Credit Card Balances
Your credit cards have an available credit limit. Keeping the balance below 30% of the available limit is the quickest and best way to improve your credit score. If that is not possible, try to get the balance below 50% of the available credit limit.
You may be paying your credit card off monthly and still allowing your balances to reach too high a level. Be aware of when your statement ends and when your credit card company reports to the credit bureaus.
Helpful Tip: Pay your balance down twice a month vs once a month. The same amount of overall payments can limit the balance from ever reaching a high level.
Don’t Close Past Lines of Credit
This can be counter intuitive. However, if you close a line of credit, you lose the positive credit history you have built.

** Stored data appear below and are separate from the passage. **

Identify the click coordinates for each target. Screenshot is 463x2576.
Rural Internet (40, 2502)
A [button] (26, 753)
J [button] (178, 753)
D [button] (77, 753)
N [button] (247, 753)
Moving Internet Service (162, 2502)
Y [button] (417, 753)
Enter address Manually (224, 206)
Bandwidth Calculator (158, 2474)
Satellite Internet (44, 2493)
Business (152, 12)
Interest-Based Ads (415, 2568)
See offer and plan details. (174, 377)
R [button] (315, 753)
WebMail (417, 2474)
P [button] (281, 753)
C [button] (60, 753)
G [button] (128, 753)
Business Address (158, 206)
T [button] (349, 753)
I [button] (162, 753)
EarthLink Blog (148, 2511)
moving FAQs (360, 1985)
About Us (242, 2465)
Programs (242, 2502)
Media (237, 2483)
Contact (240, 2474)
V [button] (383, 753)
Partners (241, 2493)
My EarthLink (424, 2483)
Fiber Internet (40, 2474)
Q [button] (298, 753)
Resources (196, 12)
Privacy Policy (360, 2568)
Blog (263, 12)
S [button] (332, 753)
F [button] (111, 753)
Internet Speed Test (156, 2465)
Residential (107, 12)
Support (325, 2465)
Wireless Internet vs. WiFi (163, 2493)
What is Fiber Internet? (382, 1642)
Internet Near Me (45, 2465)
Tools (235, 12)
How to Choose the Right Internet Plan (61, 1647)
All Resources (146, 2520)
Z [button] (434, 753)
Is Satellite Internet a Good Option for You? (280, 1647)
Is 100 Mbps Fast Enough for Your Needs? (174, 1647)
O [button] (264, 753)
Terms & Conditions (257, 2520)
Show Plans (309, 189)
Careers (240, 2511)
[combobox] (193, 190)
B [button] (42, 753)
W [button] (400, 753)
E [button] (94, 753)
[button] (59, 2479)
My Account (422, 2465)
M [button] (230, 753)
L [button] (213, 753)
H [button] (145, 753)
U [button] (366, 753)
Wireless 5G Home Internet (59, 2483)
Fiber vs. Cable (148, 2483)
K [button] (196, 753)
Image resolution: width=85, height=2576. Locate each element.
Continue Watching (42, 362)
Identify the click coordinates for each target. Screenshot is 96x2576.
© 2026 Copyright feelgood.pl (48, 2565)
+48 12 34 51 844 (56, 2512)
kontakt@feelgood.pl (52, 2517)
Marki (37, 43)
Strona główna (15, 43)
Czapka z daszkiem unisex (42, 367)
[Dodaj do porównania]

Pay the balance to zero and don’t use the line of credit anymore, however don’t close it out if you plan on applying for a mortgage in the near future.
Don’t Open New Lines of Credit
Beyond adding a credit inquiry that will slightly drop your score, new lines of credit will bring your score down due to lack of history. Watch out for the offers to open a credit card at retail stores, the discounts likely won’t be worth the negative impacts on your credit card. However, is important to have at least one line of credit for a year or more. It is important for first time homebuyers to build credit with a credit card, while following the other best practices for having a high credit score.
Make On-time Payments
The biggest drop in your credit score can come from missed payments. Set up auto-pay! Don’t just rely on auto-pay though, use it as backup to you manually making payments. Avoid interest costs and high balances with manual payments and use auto-pay as a minimum to not miss payments.